Aim of the task: Return only that part of the material below which starts with the line containing "The width and" and goes on through the line containing "the TestApp API", restated exactly.

Records supplied:

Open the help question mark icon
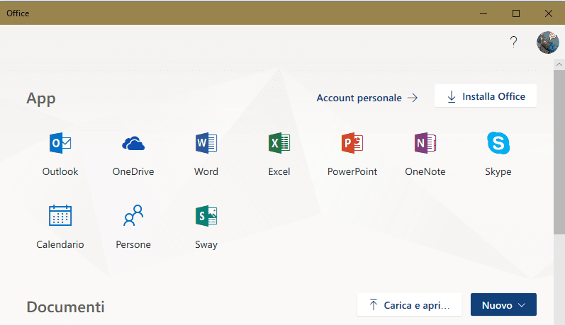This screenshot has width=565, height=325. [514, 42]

--

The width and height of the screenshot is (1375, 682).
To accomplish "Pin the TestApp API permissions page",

...

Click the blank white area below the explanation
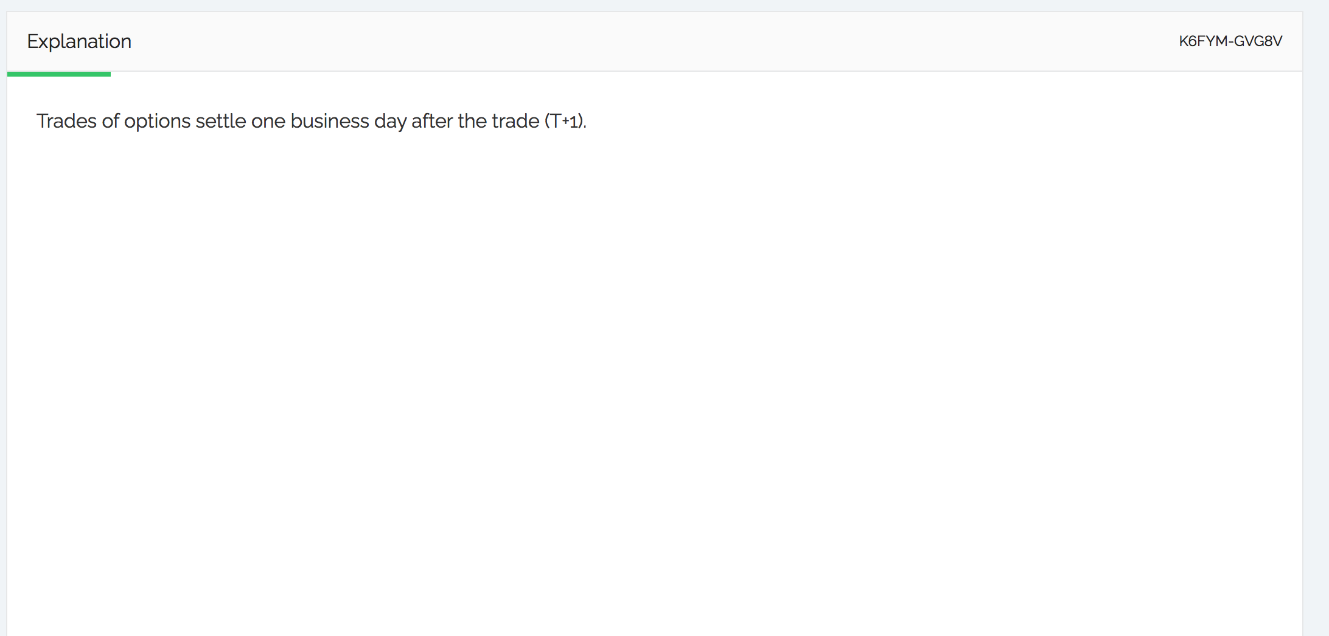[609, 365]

Task response:
The width and height of the screenshot is (1375, 682).
To accomplish "Pin the TestApp API permissions page",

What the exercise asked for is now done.